In January 2025, Chawla et al. published the first meta-analysis of its kind, compiling existing data on outcomes following the use of venous stents in the superior vena cava, brachiocephalic trunk, and subclavian veins. The meta-analysis included 39 studies (36 case series and 3 cohort studies), totaling 1539 patients. Retrospective outcomes were assessed, focusing on three key patency metrics:
- Primary patency: Refers to the period during which the stent remains open without the need for additional interventions after its implantation.
- Assisted primary patency: The stent remains open but requires some preventive or maintenance intervention (such as angioplasty) to prevent occlusion.
- Secondary patency: Indicates that the stent has become occluded but was subsequently reopened through reintervention (such as thrombolysis or angioplasty).
A distinction was made between benign causes (iatrogenic or extrinsic benign compression) and malignant causes (mediastinal tumors).
Primary patency decreased over time: 81.5% at 1 year, 63.2% at 1 to 2 years, and 35% beyond 2 years. However, assisted primary and secondary patency increased to 72.7% and 76.6%, respectively, emphasizing the importance of close ultrasound surveillance. Interestingly, primary patency was significantly higher in malignant cases compared to benign ones, although follow-up beyond 2 years was unavailable, likely due to the limited life expectancy of patients with malignant conditions.
This study presents relevant limitations. None of the included studies were randomized or controlled trials, compromising the quality of evidence. The included studies showed moderate heterogeneity, with an I² of 36% and p = .82 for primary patency, with similar results for the other outcomes assessed.
Overall, the findings suggest a low level of evidence and uncertain results. However, if these limitations are addressed in future studies, more solid recommendations could be established. The authors concluded that stenting remains a valid option for managing venous disease of both benign and malignant origin. In selected cases where surgery poses a prohibitive risk, stenting may even be the only feasible therapeutic alternative.
COMMENTARY:
Currently, no high-level evidence exists to generate consistent recommendations for the treatment of veno-occlusive disease. While the use of venous stents in the iliofemoral territory is already supported by acceptable guideline recommendations, no such guidance is available for the superior vena cava, brachiocephalic trunk, or subclavian vein—likely due to the lower frequency of disease in this region.

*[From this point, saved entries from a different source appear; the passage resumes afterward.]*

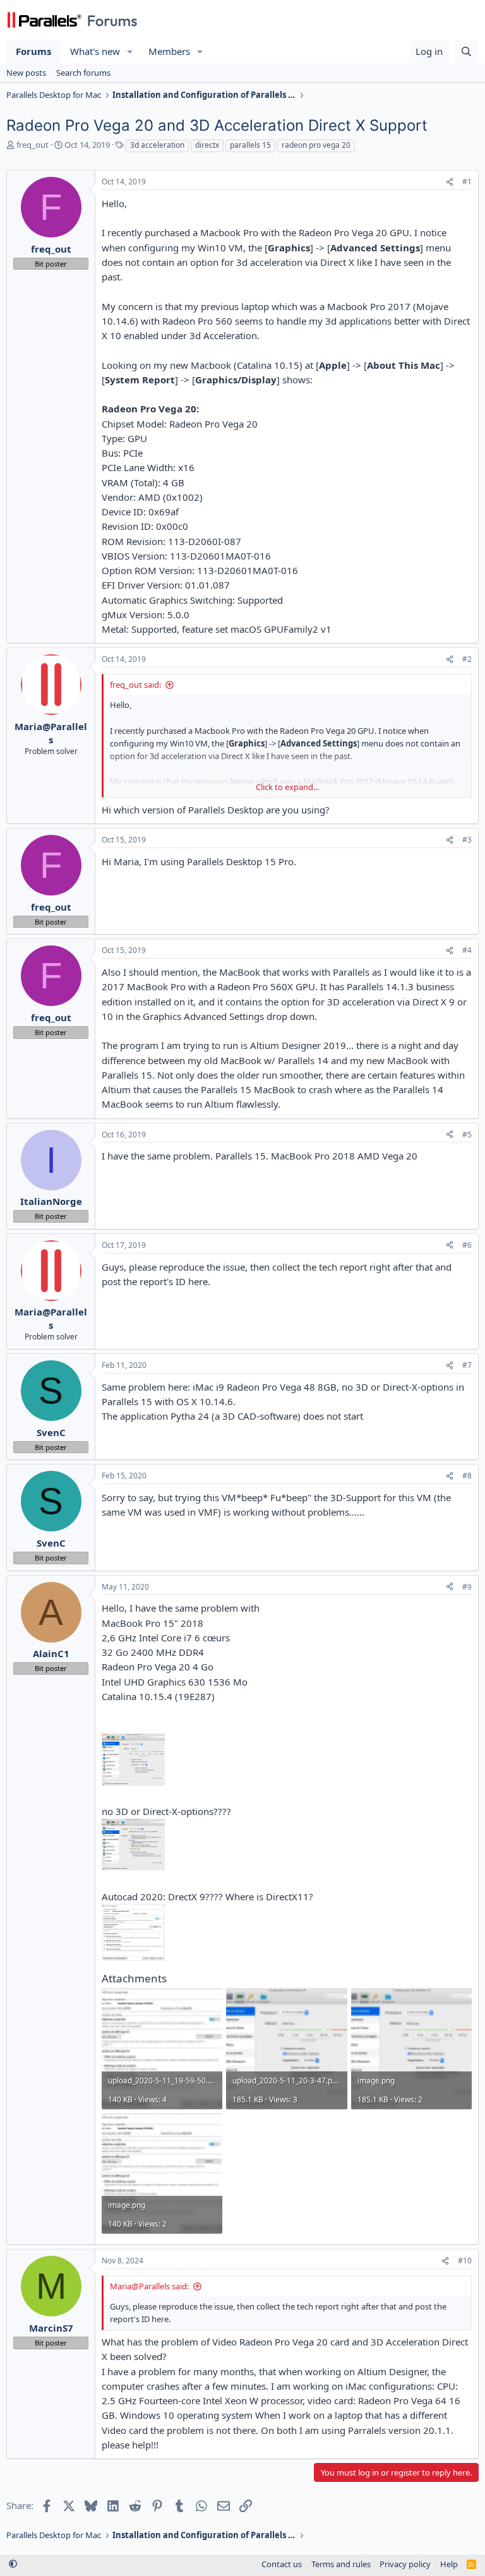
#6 (467, 1245)
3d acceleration (157, 145)
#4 (467, 950)
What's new (95, 51)
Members (169, 51)
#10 (465, 2260)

Endovascular therapy offers clear advantages over open surgery, yet its recurring drawback lies in the long-term durability and patency of implanted stents. In the future, intravascular ultrasound (IVUS) could provide real-time intraluminal measurements and vessel assessment, significantly improving procedural outcomes. Until higher-quality evidence is available, treatment should be individualized, weighing the specific risks and potential benefits for each patient.

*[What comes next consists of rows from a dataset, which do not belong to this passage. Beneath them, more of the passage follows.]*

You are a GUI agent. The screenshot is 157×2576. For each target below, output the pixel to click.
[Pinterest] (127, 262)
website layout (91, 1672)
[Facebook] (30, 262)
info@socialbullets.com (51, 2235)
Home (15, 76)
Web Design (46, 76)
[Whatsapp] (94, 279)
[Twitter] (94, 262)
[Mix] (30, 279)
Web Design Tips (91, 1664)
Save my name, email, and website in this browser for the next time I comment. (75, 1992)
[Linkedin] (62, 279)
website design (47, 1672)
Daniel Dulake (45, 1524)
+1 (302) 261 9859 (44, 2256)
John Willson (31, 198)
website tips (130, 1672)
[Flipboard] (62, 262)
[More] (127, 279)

One key point indirectly emphasized by the article is the critical role of ultrasound surveillance in endovascular therapy. Early detection of complications and timely reintervention may substantially improve long-term patency.
Although current evidence remains limited, the publication of future randomized studies could enable the development of solid clinical guidelines for managing these patients.
REFERENCE:
Chawla S, Zhang Q, Gwozdz AM, Wijaya J, Tiwana B, Tincknell L, et al. Editor’s Choice – A Systematic Review and Meta-analysis of 24 Month Patency After Endovenous Stenting of Superior Vena Cava, Subclavian, and Brachiocephalic Vein Stenosis. Eur J Vasc Endovasc Surg. 2025 Jan;69(1):139-155. doi: 10.1016/j.ejvs.2024.07.006.